The advancement of wireless positioning technology has led to its widespread application in various sectors, including military defense, emergency rescue [1,2], resource exploration, intelligent transportation, and more [3,4,5]. Precisely locating enemy radiation sources is crucial for victory in battlefield scenarios. Wireless localization technology is categorized into traditional two-step positioning and direct position determination (DPD) technology [6,7,8].
The two-step positioning framework can be further classified into angle of arrival (AOA) [9], time of arrival (TOA) [10], time difference of arrival (TDOA) [11], received signal strength (RSS) [12], and other categories based on intermediate parameters estimation. While this technology estimates intermediate parameters from received signals and then solves spatial geometry problems to determine radiation source positions, it suffers from information loss between steps and suboptimal accuracy due to errors in parameter matching processes [13].
A DPD algorithm is suggested in [14] as a solution to address the challenges mentioned.

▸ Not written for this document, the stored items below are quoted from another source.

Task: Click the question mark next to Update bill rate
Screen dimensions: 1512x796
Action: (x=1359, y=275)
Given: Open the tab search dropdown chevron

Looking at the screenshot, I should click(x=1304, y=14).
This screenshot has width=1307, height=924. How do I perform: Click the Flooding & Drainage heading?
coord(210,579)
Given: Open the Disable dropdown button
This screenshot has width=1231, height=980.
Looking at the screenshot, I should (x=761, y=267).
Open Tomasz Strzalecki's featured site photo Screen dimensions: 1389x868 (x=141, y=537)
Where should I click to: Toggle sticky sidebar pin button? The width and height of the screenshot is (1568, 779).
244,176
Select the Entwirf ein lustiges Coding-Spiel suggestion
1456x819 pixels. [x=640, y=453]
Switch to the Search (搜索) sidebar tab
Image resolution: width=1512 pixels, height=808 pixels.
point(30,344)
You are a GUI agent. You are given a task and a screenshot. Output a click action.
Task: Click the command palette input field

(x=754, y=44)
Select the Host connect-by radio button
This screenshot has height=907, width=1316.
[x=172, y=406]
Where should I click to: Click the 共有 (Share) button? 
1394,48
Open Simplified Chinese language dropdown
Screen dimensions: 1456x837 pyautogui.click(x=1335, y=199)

This algorithm has garnered attention for its ability to achieve superior localization accuracy compared to the two-step algorithm, particularly in low signal-to-noise ratio (SNR) environments. The DPD algorithm directly determines the source position from the original received data, eliminating the need for estimating signal parameters and thereby avoiding estimation errors associated with intermediate parameters in the two-step approach. Moreover, the DPD algorithm does not require a matching procedure. While no intermediate parameters are essential in the DPD framework, certain signal parameters must still be taken into account in the algorithm model. The maximum likelihood (ML) DPD estimator in [15] incorporates joint information from angle of arrival (AOA) and time difference of arrival (TDOA) to achieve high localization accuracy through exhaustive search, albeit at the cost of increased complexity in scenarios with multiple sources. To mitigate this complexity, the subspace data fusion (SDF) technology [16] based on multiple signal classification (MUSIC) [17] is proposed. Furthermore, the Capon DPD algorithm, which avoids eigenvalue decomposition (EVD), is introduced for situations with multiple sources [18]. However, all the aforementioned algorithms treat the source signal as arbitrary, whereas studies have proved that better positioning accuracy can be achieved when the property of the source signal is a priori known [19,20]. A localization algorithm tailored for orthogonal frequency division multiplexing (OFDM) signals is detailed in [21]. Due to the high computational demands of ML algorithms, an extended SDF DPD algorithm is proposed in [22]. Additionally, features of non-circular signals are harnessed to enhance positioning accuracy and increase the degree of freedom (DOF) as evidenced by studies such as [23,24,25].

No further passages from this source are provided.